Network operator Everything Everywhere plans to conduct a 4G trial in Bristol from April to assess how the technology fairs in urban areas.
The trial is still subject to regulatory approval from Ofcom but if given the go-ahead will operate in the 1800MHz spectrum band and follows on from trials the firm carried out in Cornwall in 2011, in conjunction with BT.
The firm also announced it will increase its current HSPA+ network to what it dubs "3.5G" speeds of 21Mbit/s, offering Orange and T-Mobile customers 50 per cent faster network speeds and twice as fast download speeds.
The firm said this work, and other network improvements and enhancements, would see it spend £1.5bn over the next three years to ensure it can meet the ever-growing demand for high-quality mobile access.

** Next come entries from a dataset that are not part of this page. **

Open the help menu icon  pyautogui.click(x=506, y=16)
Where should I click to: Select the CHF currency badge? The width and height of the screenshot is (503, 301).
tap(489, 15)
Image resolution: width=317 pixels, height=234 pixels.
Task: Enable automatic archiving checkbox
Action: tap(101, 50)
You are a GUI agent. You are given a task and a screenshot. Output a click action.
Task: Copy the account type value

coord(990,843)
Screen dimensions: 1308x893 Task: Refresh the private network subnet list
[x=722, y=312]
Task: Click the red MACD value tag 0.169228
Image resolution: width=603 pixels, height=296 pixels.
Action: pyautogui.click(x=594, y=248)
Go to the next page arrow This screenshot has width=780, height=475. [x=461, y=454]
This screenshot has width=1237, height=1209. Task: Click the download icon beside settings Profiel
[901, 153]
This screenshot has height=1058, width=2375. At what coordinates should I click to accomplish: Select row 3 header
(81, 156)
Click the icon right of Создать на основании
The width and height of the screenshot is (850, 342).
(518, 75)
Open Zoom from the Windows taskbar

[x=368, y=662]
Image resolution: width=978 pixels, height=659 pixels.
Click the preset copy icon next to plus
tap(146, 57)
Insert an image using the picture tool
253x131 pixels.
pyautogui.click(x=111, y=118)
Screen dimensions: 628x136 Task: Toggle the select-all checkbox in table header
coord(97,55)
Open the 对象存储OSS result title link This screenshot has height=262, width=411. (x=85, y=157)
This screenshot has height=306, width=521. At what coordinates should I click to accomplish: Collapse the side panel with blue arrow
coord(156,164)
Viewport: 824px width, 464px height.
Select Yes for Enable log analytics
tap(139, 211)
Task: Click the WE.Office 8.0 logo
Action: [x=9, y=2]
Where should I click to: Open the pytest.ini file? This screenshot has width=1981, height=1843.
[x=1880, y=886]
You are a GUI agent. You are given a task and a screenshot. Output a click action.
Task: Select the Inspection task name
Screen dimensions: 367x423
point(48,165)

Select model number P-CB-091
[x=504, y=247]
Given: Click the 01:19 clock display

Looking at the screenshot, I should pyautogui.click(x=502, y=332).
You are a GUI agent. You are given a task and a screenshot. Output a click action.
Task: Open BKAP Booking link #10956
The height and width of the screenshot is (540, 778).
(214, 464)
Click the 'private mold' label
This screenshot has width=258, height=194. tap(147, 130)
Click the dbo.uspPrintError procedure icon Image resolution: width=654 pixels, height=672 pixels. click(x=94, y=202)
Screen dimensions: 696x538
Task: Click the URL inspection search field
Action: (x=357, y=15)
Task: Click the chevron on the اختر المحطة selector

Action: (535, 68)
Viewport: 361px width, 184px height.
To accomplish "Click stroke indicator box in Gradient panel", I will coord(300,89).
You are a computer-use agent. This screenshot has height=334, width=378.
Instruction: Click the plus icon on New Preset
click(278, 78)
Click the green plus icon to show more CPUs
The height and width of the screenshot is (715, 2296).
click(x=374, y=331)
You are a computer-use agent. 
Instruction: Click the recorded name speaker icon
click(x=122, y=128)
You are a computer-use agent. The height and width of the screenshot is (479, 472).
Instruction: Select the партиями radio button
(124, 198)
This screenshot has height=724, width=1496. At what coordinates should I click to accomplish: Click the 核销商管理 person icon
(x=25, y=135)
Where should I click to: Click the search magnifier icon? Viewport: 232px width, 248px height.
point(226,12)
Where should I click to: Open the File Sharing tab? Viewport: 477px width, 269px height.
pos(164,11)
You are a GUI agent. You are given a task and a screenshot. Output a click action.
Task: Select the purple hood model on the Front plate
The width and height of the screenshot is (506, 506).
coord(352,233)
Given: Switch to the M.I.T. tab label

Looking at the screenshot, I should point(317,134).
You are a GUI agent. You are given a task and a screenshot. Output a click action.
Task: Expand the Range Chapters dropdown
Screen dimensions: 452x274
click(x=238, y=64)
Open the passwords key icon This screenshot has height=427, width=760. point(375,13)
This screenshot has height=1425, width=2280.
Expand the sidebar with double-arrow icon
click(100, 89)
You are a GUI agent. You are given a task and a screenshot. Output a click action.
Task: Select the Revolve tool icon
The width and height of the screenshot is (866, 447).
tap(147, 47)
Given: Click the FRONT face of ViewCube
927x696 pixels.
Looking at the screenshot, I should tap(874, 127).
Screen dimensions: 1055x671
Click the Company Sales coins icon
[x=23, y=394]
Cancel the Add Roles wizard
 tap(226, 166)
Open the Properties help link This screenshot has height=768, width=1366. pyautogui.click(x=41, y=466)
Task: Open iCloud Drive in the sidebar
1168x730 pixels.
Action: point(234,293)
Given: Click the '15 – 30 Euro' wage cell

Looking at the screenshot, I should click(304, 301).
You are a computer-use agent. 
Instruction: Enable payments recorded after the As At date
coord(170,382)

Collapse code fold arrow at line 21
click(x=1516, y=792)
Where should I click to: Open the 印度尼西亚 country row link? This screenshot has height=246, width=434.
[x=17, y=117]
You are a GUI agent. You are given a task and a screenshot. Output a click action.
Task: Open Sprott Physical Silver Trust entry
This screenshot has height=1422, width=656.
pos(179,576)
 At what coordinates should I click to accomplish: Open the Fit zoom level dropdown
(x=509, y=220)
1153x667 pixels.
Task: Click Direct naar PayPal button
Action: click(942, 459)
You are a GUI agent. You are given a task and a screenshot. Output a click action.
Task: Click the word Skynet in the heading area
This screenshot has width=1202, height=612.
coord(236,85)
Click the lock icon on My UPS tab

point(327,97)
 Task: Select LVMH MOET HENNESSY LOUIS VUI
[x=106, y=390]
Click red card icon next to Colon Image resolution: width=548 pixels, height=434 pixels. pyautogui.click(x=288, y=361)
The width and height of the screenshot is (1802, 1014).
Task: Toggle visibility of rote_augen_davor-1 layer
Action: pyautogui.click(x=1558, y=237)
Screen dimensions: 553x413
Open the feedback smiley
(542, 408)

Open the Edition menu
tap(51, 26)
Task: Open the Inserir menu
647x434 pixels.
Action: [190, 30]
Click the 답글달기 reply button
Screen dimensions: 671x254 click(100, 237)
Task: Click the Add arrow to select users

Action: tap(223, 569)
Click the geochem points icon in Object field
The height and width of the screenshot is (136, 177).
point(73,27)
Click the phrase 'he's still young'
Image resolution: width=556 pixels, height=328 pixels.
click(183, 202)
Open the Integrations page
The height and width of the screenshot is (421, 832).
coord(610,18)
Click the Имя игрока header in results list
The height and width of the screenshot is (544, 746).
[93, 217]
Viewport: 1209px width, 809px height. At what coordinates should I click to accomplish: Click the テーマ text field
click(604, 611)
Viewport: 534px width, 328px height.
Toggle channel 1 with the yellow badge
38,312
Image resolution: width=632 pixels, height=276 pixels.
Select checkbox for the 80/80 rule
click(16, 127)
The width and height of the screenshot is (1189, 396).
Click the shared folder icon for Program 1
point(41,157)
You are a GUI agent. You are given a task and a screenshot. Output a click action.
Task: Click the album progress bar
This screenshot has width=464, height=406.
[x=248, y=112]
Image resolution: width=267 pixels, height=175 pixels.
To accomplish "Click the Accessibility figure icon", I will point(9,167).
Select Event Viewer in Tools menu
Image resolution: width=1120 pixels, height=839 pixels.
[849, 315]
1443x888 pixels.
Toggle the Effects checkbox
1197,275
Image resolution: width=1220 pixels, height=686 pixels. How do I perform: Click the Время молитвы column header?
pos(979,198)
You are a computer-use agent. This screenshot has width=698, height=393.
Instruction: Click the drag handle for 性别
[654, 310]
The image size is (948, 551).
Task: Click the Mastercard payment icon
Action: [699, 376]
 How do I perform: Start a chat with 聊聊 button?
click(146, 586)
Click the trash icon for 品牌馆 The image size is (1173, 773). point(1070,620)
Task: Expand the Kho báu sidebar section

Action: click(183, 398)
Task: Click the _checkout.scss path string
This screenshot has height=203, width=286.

Chief executive Olaf Swantee said the trial and the network upgrades would help the firm place itself in a prime position to deliver 4G networks, helping the UK to catch-up in this market.
"Everything Everywhere's vision is to launch 4G for Britain as soon as possible, and the roll out of 3.5G HSPA+ and our 4G trials across Britain are major steps towards delivering on that promise," he said.
"Subject to regulatory approval, [we] will be in a position to begin the roll out of 4G before the end of the year. There is a great opportunity for the UK to have the network it deserves, putting the nation on a level playing field with other parts of Europe, the USA and Asia."
Daniel Gleeson, an analyst with IHS Screen Digest, told V3 using 1800MHz spectrum for the 4G trial would help Everything Everywhere increase the potential sale value of the spectrum it is being forced to divest as part of the merger agreement.
"If the firm can prove 1800MHz is a viable spectrum for delivering 4G services it should help increase its value as at present most operators are probably not looking to use this band," he explained.
Gleeson also said that by increasing the speed of the HSPA network customers on both networks would see immediate benefits, with several high-end phones, including the iPhone 4S, able to access HSPA+ services.
"With full 4G networks not likely for a while yet, this will help the firm offer better speeds to customers on most high-end devices and bring more immediate benefits to end users," he added.
The rollout of 4G networks is expected to take place during 2014, with the auctions for the spectrum delayed until the end of 2012, after Ofcom was forced to reconsult on its plans after operators raised numerous issues with its first proposals.